Monday, January 14, 2008

Goodbye to all that

After 128 days, the resignation of one prime minister, the selection of another, the aborted resignation of the leader of the largest opposition party, and the "re-passage" of a major bill in the House of Representatives over the rejection of the House of Councillors, the 2007 special session of the Diet — Japan's latest experiment with divided government — has come to a close.

Despite the impression of gridlock, Mainichi reports that the Diet passed twenty-six bills this session (fourteen government bills, twelve individual member bills), one more than was passed in the 2006 special session.

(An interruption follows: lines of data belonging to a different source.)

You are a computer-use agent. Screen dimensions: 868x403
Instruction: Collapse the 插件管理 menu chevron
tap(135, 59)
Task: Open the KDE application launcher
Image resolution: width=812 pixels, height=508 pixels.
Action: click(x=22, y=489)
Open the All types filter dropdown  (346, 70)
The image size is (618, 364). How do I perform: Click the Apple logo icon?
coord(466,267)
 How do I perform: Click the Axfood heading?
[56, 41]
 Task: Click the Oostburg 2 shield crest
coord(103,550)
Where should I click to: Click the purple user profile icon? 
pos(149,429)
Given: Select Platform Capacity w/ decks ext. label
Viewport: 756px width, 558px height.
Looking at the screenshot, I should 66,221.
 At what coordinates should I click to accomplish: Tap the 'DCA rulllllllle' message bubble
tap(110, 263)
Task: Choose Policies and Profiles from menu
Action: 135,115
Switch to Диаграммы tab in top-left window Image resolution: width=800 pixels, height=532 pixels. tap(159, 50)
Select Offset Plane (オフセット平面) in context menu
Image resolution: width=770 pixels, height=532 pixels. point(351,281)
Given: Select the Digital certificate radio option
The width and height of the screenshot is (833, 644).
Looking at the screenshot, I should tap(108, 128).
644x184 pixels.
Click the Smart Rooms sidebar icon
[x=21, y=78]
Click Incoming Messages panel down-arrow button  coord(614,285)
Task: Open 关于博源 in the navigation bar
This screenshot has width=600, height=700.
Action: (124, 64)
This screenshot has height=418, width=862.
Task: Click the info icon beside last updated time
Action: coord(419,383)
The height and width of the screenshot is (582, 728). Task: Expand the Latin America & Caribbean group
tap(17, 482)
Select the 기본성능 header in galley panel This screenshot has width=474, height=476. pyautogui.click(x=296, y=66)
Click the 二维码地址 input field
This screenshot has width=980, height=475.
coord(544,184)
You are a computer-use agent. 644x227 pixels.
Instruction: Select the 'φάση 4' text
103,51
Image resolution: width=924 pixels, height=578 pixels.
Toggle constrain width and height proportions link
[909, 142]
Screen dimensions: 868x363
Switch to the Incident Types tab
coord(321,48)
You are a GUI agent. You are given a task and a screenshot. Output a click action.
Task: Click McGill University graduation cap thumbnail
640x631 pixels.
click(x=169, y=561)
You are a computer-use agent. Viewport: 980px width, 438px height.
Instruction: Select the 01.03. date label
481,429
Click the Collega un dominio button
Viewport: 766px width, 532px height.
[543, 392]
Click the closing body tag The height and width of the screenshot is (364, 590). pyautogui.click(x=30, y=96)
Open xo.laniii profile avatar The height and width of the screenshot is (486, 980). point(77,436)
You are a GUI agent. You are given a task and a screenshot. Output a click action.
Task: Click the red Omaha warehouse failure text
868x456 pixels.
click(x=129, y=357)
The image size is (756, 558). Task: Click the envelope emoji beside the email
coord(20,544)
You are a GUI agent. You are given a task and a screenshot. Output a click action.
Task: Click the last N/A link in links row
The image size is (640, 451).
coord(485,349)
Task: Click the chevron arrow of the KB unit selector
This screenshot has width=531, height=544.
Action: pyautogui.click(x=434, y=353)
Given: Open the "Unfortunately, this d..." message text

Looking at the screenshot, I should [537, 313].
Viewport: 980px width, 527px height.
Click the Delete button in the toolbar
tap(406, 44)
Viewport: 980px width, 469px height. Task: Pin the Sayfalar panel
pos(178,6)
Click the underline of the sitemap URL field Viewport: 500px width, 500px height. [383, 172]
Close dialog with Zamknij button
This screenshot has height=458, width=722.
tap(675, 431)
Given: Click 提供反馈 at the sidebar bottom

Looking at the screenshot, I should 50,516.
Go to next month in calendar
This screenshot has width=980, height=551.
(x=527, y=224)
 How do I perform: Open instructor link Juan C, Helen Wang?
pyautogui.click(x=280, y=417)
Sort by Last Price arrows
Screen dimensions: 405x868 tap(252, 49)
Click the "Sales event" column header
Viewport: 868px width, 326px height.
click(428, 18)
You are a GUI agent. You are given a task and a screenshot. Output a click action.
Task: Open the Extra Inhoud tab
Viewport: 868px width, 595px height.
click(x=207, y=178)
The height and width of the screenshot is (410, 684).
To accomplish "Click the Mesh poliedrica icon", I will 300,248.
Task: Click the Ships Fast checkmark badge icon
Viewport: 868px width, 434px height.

Of the thirteen bills submitted to the HC by the DPJ, only one — on support for disaster victims — passed.

The battles of this session, however, were nothing more than a prelude to the showdown to come. The LDP is now divided over whether the anti-terror law should be the government's last use of its HR supermajority (not to mention the underlying divisions in the party that were only temporarily settled when Mr. Fukuda took office). Thanks to the precedent, various government and LDP officials have begun making the case for the use of the supermajority to pass budget-related bills and an extension of the temporary gas tax, most recently Finance Minister Nukaga. The DPJ's divisions are equally apparent after the struggle over the anti-terror law.

Will all of this result in a general election, whether in the middle of this Diet session or in the late summer (or another time of the government's choosing)? That question will loom large over this session's deliberations.

Hold on tight.

1 comment:

Bryce said...

Use a controversial political tactic to pass a tax? Are they nuts?

In any case, the amount of legislation that got through in the end shows that what I've been saying about this all along holds. There is no "stagnation" in the current arrangement. Only stalling.

As for using the supermajority* on budgetary items, why doesn't the LDP just wait for the budget and slip the items in there? That's due in a few months and they don't need their supermajority to get it passed.

*I've been studying politics for years now and that word STILL sounds like a professional wrestling move to me.